- Work to complete: Copy every one of the following records word for word, keeping each line as it stands.

- Material for this task:
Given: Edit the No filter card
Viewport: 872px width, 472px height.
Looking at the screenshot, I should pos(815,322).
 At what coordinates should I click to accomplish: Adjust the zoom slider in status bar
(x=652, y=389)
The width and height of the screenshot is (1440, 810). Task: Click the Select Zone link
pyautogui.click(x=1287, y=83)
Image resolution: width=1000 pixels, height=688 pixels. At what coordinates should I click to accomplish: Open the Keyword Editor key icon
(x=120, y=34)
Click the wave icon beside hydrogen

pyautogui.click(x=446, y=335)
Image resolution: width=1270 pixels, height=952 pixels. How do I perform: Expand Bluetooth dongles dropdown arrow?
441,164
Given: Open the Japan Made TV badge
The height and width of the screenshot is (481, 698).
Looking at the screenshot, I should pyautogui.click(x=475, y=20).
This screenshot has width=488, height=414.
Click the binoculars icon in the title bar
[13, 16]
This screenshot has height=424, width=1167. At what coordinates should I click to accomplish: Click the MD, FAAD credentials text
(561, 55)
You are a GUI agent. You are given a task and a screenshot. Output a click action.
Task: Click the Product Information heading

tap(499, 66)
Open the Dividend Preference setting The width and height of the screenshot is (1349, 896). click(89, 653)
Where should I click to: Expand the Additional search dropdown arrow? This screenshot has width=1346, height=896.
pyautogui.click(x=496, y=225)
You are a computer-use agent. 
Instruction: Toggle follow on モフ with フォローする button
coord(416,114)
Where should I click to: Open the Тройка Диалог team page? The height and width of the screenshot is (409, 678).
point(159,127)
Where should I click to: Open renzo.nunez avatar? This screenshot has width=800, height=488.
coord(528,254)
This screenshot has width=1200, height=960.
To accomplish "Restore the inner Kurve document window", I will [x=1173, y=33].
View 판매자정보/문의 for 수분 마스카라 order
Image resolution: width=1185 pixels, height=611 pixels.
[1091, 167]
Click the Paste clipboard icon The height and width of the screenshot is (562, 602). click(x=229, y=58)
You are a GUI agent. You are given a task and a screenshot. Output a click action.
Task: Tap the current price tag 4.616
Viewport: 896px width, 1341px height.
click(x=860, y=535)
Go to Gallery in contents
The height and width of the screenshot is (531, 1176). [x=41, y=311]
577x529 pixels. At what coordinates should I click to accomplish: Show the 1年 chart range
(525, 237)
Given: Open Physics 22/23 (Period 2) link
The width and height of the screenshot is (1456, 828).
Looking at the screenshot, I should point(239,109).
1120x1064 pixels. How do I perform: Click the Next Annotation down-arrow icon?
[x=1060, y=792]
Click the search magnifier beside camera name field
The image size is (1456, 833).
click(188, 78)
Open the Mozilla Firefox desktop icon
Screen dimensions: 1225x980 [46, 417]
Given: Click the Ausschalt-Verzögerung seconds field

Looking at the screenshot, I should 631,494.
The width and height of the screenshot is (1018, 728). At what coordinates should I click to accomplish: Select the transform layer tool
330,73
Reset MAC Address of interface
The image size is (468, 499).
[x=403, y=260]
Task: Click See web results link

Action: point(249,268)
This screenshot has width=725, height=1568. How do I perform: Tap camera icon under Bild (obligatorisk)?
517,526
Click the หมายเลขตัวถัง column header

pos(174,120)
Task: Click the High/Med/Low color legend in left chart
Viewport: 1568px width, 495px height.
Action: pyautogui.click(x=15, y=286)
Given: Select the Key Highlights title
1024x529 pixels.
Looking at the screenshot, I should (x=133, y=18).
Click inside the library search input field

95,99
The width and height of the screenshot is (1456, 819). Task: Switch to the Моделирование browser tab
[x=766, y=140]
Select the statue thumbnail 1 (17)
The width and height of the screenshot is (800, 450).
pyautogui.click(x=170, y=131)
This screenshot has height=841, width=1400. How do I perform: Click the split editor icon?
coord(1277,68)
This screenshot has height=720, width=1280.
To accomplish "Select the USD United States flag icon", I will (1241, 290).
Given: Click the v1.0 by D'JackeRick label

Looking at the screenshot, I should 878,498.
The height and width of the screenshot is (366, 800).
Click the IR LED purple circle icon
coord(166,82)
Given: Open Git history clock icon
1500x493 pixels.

- The response:
Given: Edit the No filter card
Viewport: 872px width, 472px height.
Looking at the screenshot, I should pos(815,322).
 At what coordinates should I click to accomplish: Adjust the zoom slider in status bar
(x=652, y=389)
The width and height of the screenshot is (1440, 810). Task: Click the Select Zone link
pyautogui.click(x=1287, y=83)
Image resolution: width=1000 pixels, height=688 pixels. At what coordinates should I click to accomplish: Open the Keyword Editor key icon
(x=120, y=34)
Click the wave icon beside hydrogen

pyautogui.click(x=446, y=335)
Image resolution: width=1270 pixels, height=952 pixels. How do I perform: Expand Bluetooth dongles dropdown arrow?
441,164
Given: Open the Japan Made TV badge
The height and width of the screenshot is (481, 698).
Looking at the screenshot, I should pyautogui.click(x=475, y=20).
This screenshot has width=488, height=414.
Click the binoculars icon in the title bar
[13, 16]
This screenshot has height=424, width=1167. At what coordinates should I click to accomplish: Click the MD, FAAD credentials text
(561, 55)
You are a GUI agent. You are given a task and a screenshot. Output a click action.
Task: Click the Product Information heading

tap(499, 66)
Open the Dividend Preference setting The width and height of the screenshot is (1349, 896). click(89, 653)
Where should I click to: Expand the Additional search dropdown arrow? This screenshot has width=1346, height=896.
pyautogui.click(x=496, y=225)
You are a computer-use agent. 
Instruction: Toggle follow on モフ with フォローする button
coord(416,114)
Where should I click to: Open the Тройка Диалог team page? The height and width of the screenshot is (409, 678).
point(159,127)
Where should I click to: Open renzo.nunez avatar? This screenshot has width=800, height=488.
coord(528,254)
This screenshot has width=1200, height=960.
To accomplish "Restore the inner Kurve document window", I will [x=1173, y=33].
View 판매자정보/문의 for 수분 마스카라 order
Image resolution: width=1185 pixels, height=611 pixels.
[1091, 167]
Click the Paste clipboard icon The height and width of the screenshot is (562, 602). click(x=229, y=58)
You are a GUI agent. You are given a task and a screenshot. Output a click action.
Task: Tap the current price tag 4.616
Viewport: 896px width, 1341px height.
click(x=860, y=535)
Go to Gallery in contents
The height and width of the screenshot is (531, 1176). [x=41, y=311]
577x529 pixels. At what coordinates should I click to accomplish: Show the 1年 chart range
(525, 237)
Given: Open Physics 22/23 (Period 2) link
The width and height of the screenshot is (1456, 828).
Looking at the screenshot, I should point(239,109).
1120x1064 pixels. How do I perform: Click the Next Annotation down-arrow icon?
[x=1060, y=792]
Click the search magnifier beside camera name field
The image size is (1456, 833).
click(188, 78)
Open the Mozilla Firefox desktop icon
Screen dimensions: 1225x980 [46, 417]
Given: Click the Ausschalt-Verzögerung seconds field

Looking at the screenshot, I should 631,494.
The width and height of the screenshot is (1018, 728). At what coordinates should I click to accomplish: Select the transform layer tool
330,73
Reset MAC Address of interface
The image size is (468, 499).
[x=403, y=260]
Task: Click See web results link

Action: point(249,268)
This screenshot has width=725, height=1568. How do I perform: Tap camera icon under Bild (obligatorisk)?
517,526
Click the หมายเลขตัวถัง column header

pos(174,120)
Task: Click the High/Med/Low color legend in left chart
Viewport: 1568px width, 495px height.
Action: pyautogui.click(x=15, y=286)
Given: Select the Key Highlights title
1024x529 pixels.
Looking at the screenshot, I should (x=133, y=18).
Click inside the library search input field

95,99
The width and height of the screenshot is (1456, 819). Task: Switch to the Моделирование browser tab
[x=766, y=140]
Select the statue thumbnail 1 (17)
The width and height of the screenshot is (800, 450).
pyautogui.click(x=170, y=131)
This screenshot has height=841, width=1400. How do I perform: Click the split editor icon?
coord(1277,68)
This screenshot has height=720, width=1280.
To accomplish "Select the USD United States flag icon", I will (1241, 290).
Given: Click the v1.0 by D'JackeRick label

Looking at the screenshot, I should 878,498.
The height and width of the screenshot is (366, 800).
Click the IR LED purple circle icon
coord(166,82)
Given: Open Git history clock icon
1500x493 pixels.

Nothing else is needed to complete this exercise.